Even if you sincerely want change, that doesn’t mean it will be easy. There are probably some internal and external obstacles in your way (otherwise it would be done already). “Be realistic about the obstacles, and whether they are real or in your head. Sometimes it's the expectations of others, sometimes it is fear of failing, sometimes it is not wanting to disappoint people in your life,” says Chapple. “Once you consider what you want versus what you believe you cannot have then you have to start asking yourself the tough questions. Is it more important to have what you want or to give in to fear of failure or of disappointing others?”  

Of course you may face very real, external headwinds to change—like time, money, and family obligations. Identify those challenges and make a plan for addressing them or working within those constraints. Even if it takes longer than you’d like to change your life, it is possible if you’re intentional and focused on what’s at stake. 
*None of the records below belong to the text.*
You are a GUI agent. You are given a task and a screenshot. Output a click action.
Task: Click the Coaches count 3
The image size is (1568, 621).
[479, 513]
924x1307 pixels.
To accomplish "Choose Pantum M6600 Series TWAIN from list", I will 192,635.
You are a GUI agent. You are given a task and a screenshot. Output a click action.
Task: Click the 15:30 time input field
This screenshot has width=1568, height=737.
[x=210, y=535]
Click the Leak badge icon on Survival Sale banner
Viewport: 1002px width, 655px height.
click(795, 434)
Create a plan based on bite-sized steps

Once you've done the inner work of clarifying what you want and why, create a plan made up of do-able small steps. A big goal, like “get in shape” or “run a half marathon” can feel overwhelming, which triggers avoidance, but any big goal is achieved through a series of smaller steps, so focus on those instead. To get in shape, start with "take a 20-minute walk today” or if you want to run a half-marathon, start with “run a mile today.” These smaller steps will help you form new habits and demonstrate to your brain that change is possible. “When you break down goals into smaller objectives you can accumulate small wins that propel you forward,” says Keohan.

Ground yourself in the present

When you’re trying to make changes and feeling stuck, it’s tempting to slip into regret about the past ("I should have started this years ago") or anxiety about the future ("What if I fail?"), but both thought patterns can get in the way of achieving your goal. When you’re having these thoughts, practice bringing your attention back to this moment. Grounding techniques like deep breathing, meditation, or simply noticing your surroundings can help quiet the mental chatter that keeps you stuck. 

Make “progress, not perfection” the goal

Research suggests it takes anywhere from 18 to 254 days to form a new habit, with an average of 66 days. And as you try to change your life you’ll face obstacles, setbacks, and moments when you disappoint yourself. If you get stuck or backslide, what matters is that you pick yourself up and persist. When you stumble or feel stuck, ask yourself: "What's one small thing I can do today to get back on track?" Then do that thing.

Our brains all possess a very cool ability called “neuroplasticity,” which is the ability to form new neural pathways in response to repeated behavior. In more basic terms: By repeating an action you can make it a habit at a neurological level, but this doesn’t happen overnight. “Our avoidance pathways are stubborn and want what’s comfortable versus what’s unfamiliar, which leads to procrastination,” says Keohan. “So we have to give our brains a chance to re-establish a new way. It works, but it takes time!”  

Make this the year you actually do it

“Clarity is achieved through taking action, not waiting. Take small steps that build momentum and help you work towards your goals,” says Anwar. So don't wait for perfect conditions, or to feel completely ready. You just need to identify what you truly desire, get started, stumble, and keep going.

However you want to change your life, whether in momentous ways or by tweaking it at the edges, a therapist can help you identify your way, understand what’s been holding you back, create a plan to move forward, and stay accountable.